- 【完結編】errgroup:並行処理の「めんどくさい」を全部やってくれる魔法のツール
- なぜ errgroup なのか?
- 準備
- 実装コード:驚きの短さ
- コードの比較:何が良くなった?
- まとめ:使い分けの基準
【完結編】errgroup:並行処理の「めんどくさい」を全部やってくれる魔法のツール
これまで、sync.WaitGroup を使い、チャネルでエラーを運び、select で停止信号を監視する……という実装をしてきました。勉強には最適ですが、本音を言えば 「もっと楽に書きたい」 ですよね?
そこで登場するのが、Go公式の準標準ライブラリ golang.org/x/sync/errgroup です。

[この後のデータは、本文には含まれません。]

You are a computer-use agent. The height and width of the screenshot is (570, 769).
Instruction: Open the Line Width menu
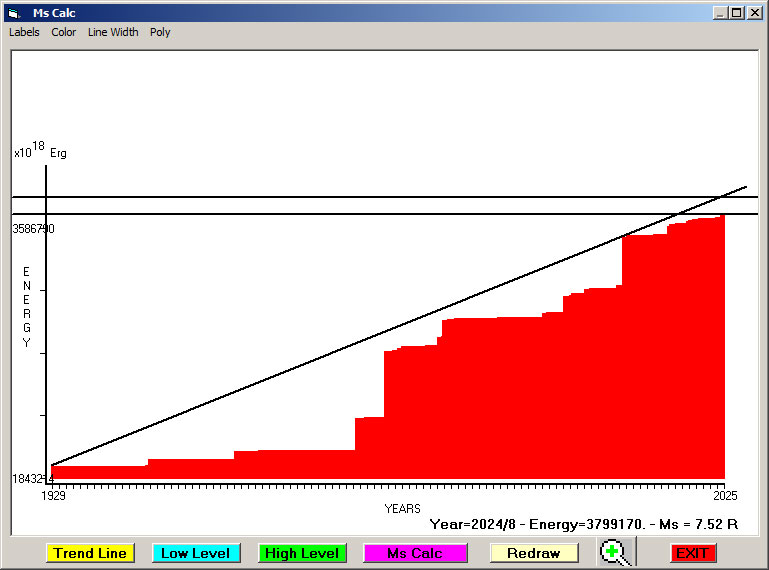tap(113, 32)
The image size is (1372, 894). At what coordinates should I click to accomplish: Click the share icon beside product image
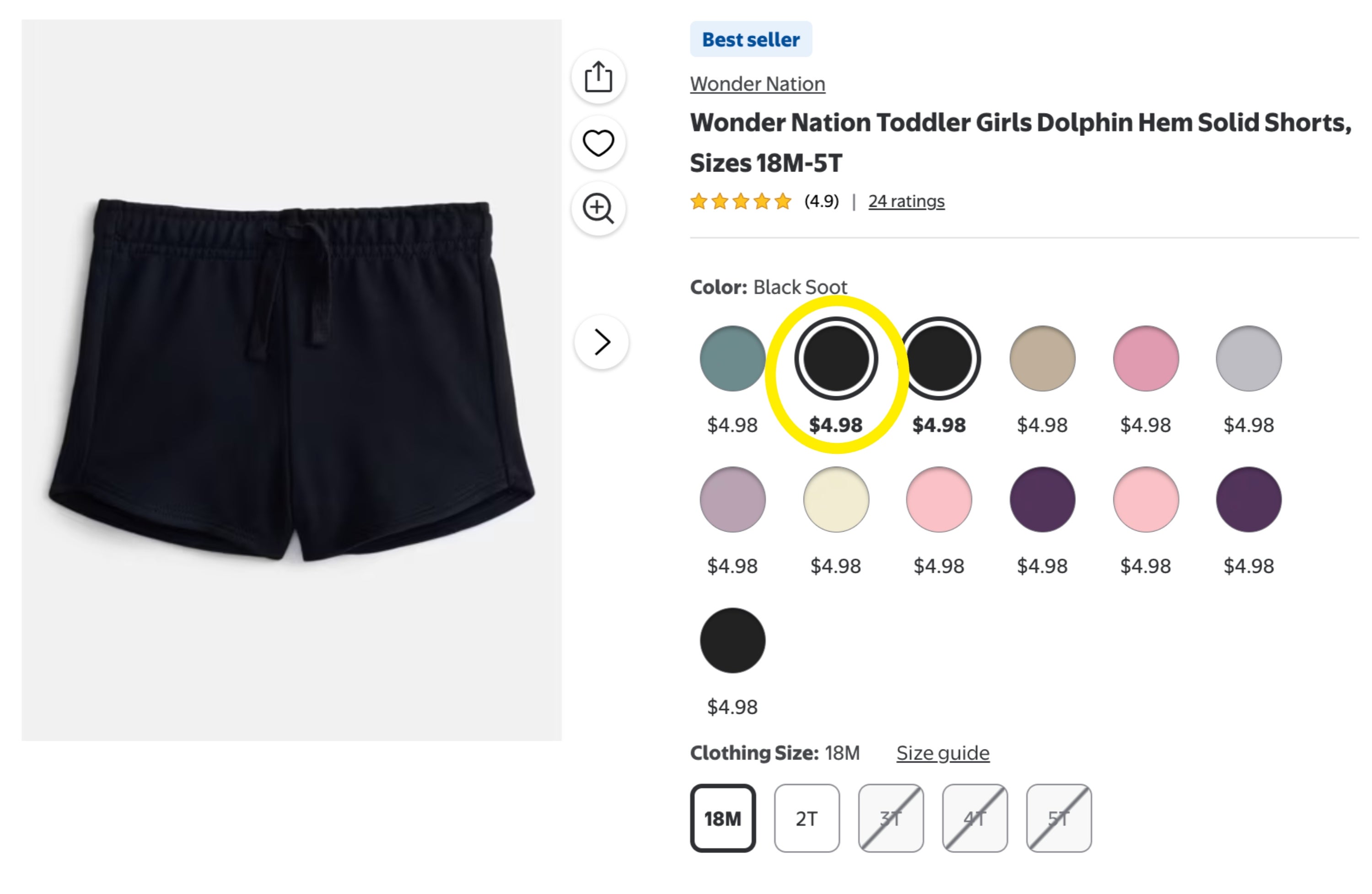[x=598, y=77]
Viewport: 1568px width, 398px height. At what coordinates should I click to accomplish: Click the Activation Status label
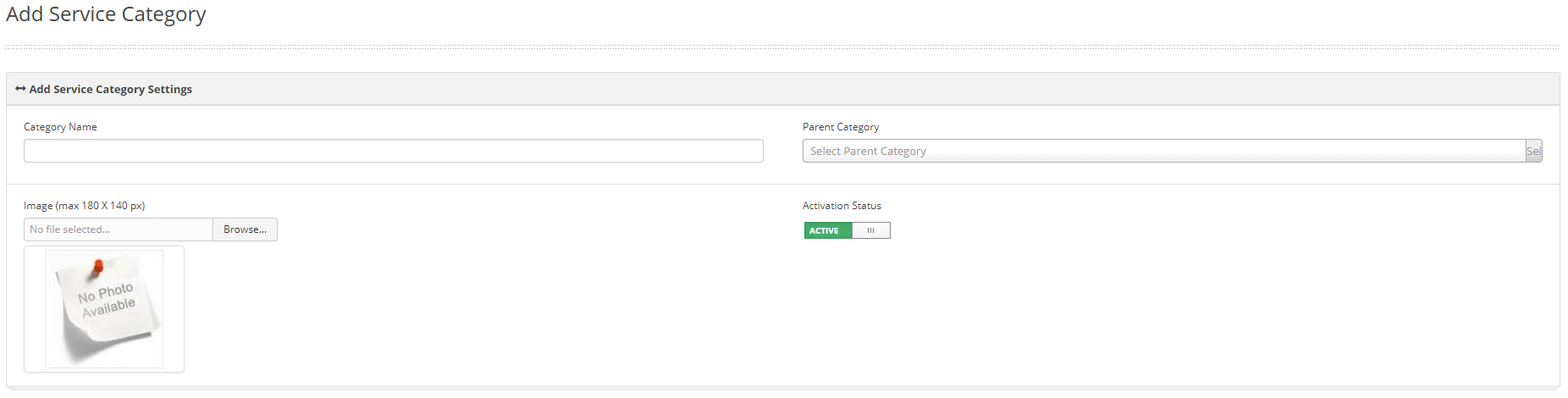[x=842, y=206]
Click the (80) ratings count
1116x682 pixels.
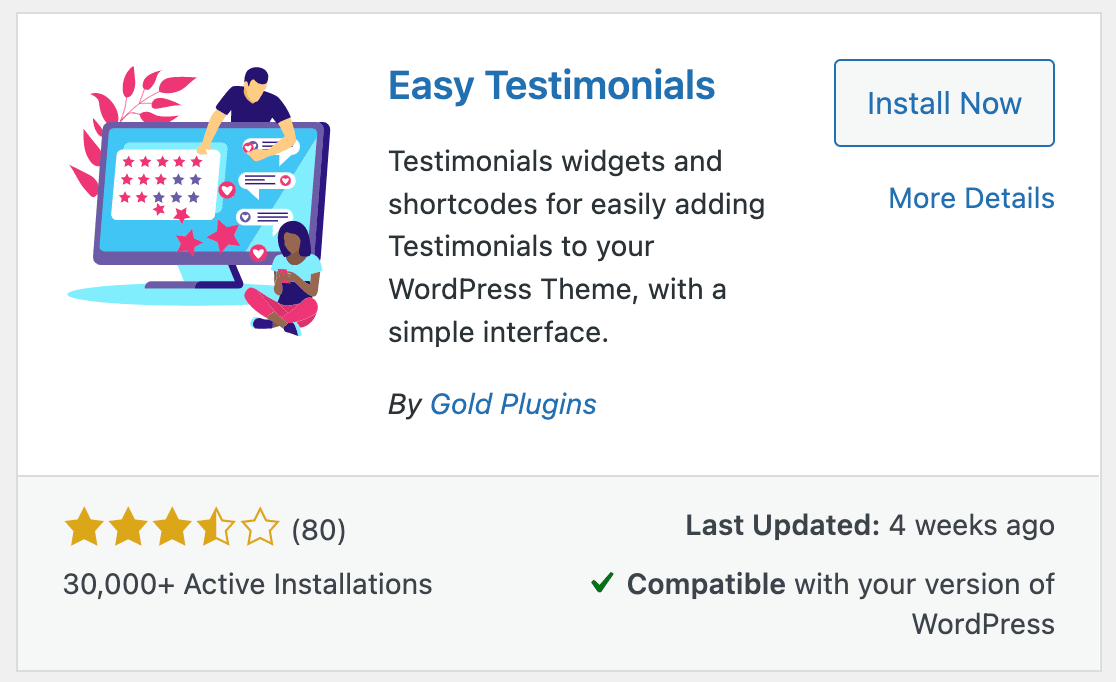(318, 530)

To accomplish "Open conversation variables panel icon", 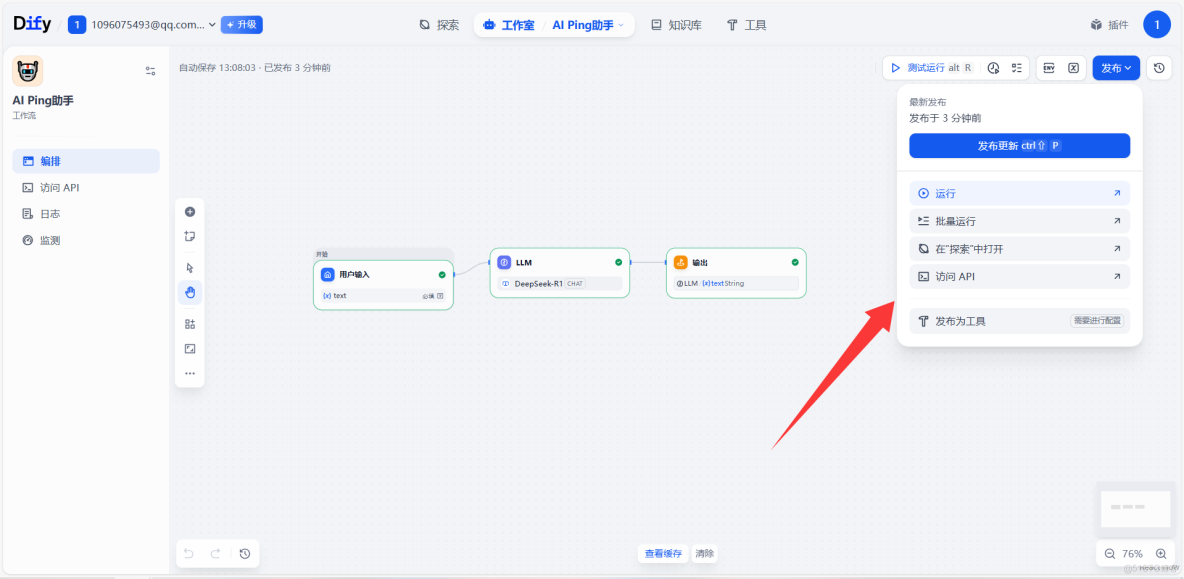I will 1073,67.
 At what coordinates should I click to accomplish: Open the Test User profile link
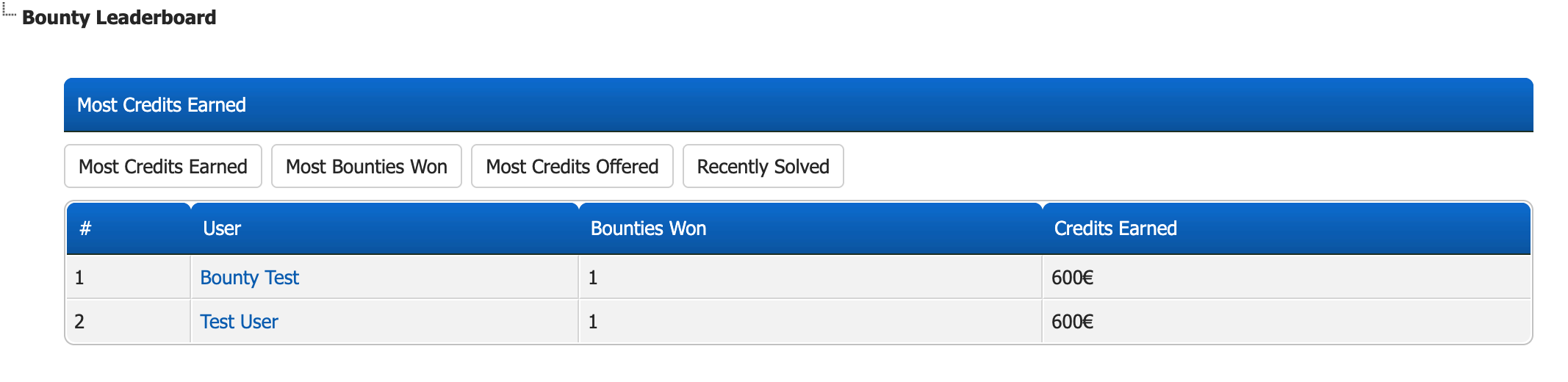[239, 322]
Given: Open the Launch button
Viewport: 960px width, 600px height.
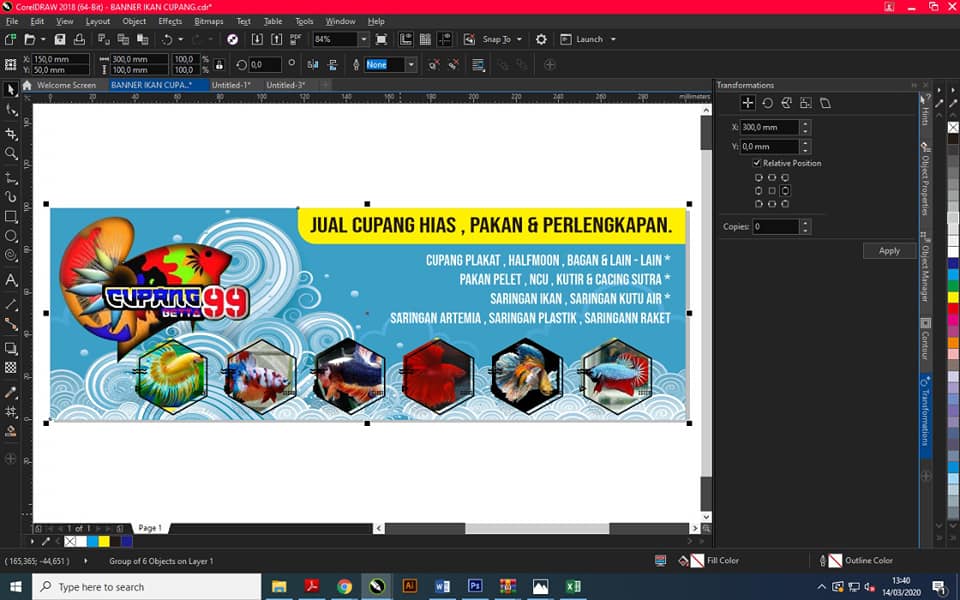Looking at the screenshot, I should point(588,39).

これを使うと、前回の記事で書いた何十行ものコードが、驚くほど短くなります。
なぜ errgroup なのか?
errgroup は、以下の「並行処理あるある」を自動化してくれます。
- WaitGroupの管理不要:
AddやDoneを自分で書かなくていい。 - エラーの自動伝播: 誰か1人がエラーを出したら、それをメインに報告してくれる。
- Contextの連動: 誰か1人が失敗したら、他の全員に自動でキャンセル信号(Context)を送る。
- 並行数の制限: ワーカープールを自作しなくても、メソッド1つで同時実行数を制限できる。
準備
標準ライブラリではないので、インストールが必要です。
go get golang.org/x/sync/errgroup
実装コード:驚きの短さ
前回の「3つのワーカーで処理し、エラーがあったら止まる」という要件を errgroup で書き直してみます。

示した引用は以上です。